Trainer is written on ignite, providing the following features:

  • Train your network in few lines without writing loops explicitly.
  • Automatic gpu support like Keras
  • Metric for both CV and NLP (Loss, Accuracy, Top-K Accuracy, mAP, BLEU)
  • Checkpoints of the whole trainer by epochs or metrics

Examples

CIFAR10

import torch
import torch.nn as nn
import torch.nn.functional as F

from torch.utils.data import DataLoader
from torch.optim import SGD

from torchvision.datasets import CIFAR10
from torchvision.transforms import Compose, ToTensor, Normalize, RandomCrop, RandomHorizontalFlip

from horch.datasets import train_test_split
from horch.optim.lr_scheduler import CosineAnnealingWarmRestarts
from horch.models.utils import summary
from horch.models.cifar.efficientnet import efficientnet_b0
from horch.train import Trainer
from horch.legacy.train import Save
from horch.legacy.train.metrics import  TrainLoss
from horch.legacy.train.metrics import Accuracy
from horch.transforms.classification.autoaugment import Cutout, CIFAR10Policy

# Data Augmentation

train_transform = Compose([
    RandomCrop(32, padding=4, fill=128),
    RandomHorizontalFlip(),
    CIFAR10Policy(),
    ToTensor(),
    Normalize((0.4914, 0.4822, 0.4465), (0.247, 0.243, 0.261)),
    Cutout(1, 16),
])

test_transform = Compose([
    ToTensor(),
    Normalize((0.4914, 0.4822, 0.4465), (0.247, 0.243, 0.261)),
])

# Dataset

data_home = "datasets/CIFAR10"
ds = CIFAR10(data_home, train=True, download=True)
ds_train, ds_val = train_test_split(
    ds, test_ratio=0.02,
    transform=train_transform,
    test_transform=test_transform,
)
ds_test = CIFAR10(data_home, train=False, download=True, transform=test_transform)
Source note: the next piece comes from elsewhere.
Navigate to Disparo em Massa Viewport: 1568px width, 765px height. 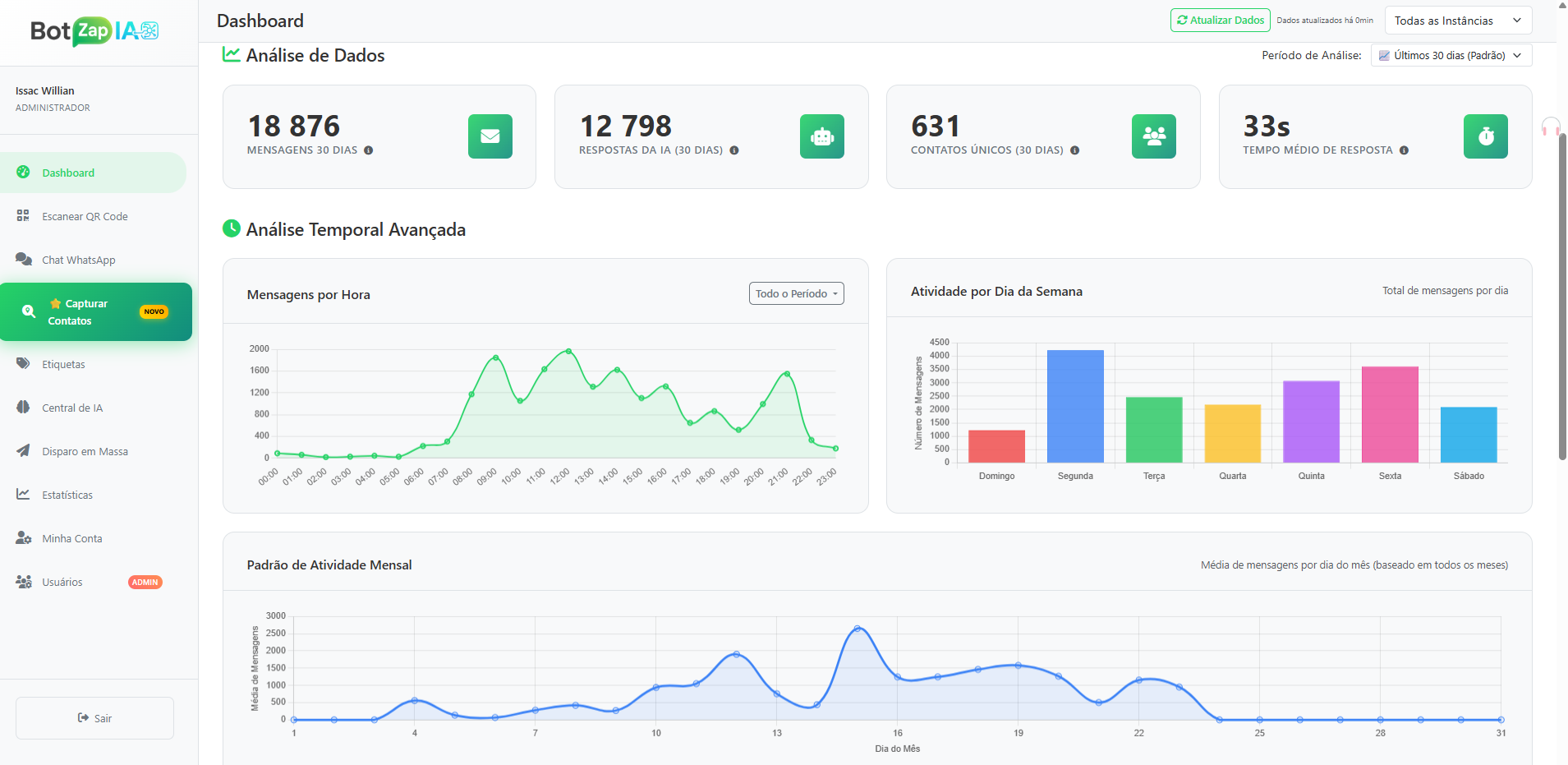coord(85,452)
# Define network, loss and optimizer
net = efficientnet_b0(num_classes=10, dropout=0.3, drop_connect=0.2)
criterion = nn.CrossEntropyLoss()
optimizer = SGD(net.parameters(), lr=0.05, momentum=0.9, weight_decay=1e-4, nesterov=True)
lr_scheduler = CosineAnnealingWarmRestarts(optimizer, T_0=10, T_mult=2, eta_min=0.001)

# Define metrics

metrics = {
    'loss': TrainLoss(),
    'acc': Accuracy(),
}

# Put it together with Trainer

trainer = Trainer(net, criterion, optimizer, lr_scheduler,
                  metrics=metrics, save_path="./checkpoints", name="CIFAR10-EfficientNet")

# Show number of parameters

summary(net, (3, 32, 32))

# Define batch size

train_loader = DataLoader(ds_train, batch_size=128, shuffle=True, num_workers=2, pin_memory=True)
test_loader = DataLoader(ds_test, batch_size=128)
val_loader = DataLoader(ds_val, batch_size=128)

# Train and save good models by val loss (lower is better) after first 40 epochs
# Hint: In fact, there is no need to do early stopping when using CosineAnnealingWarmRestarts.

trainer.fit(train_loader, 630, val_loader=val_loader, save=Save.ByMetric("-val_loss", patience=600))

# Evaluate on test set (You should get accuracy above 97%)

trainer.evaluate(test_loader)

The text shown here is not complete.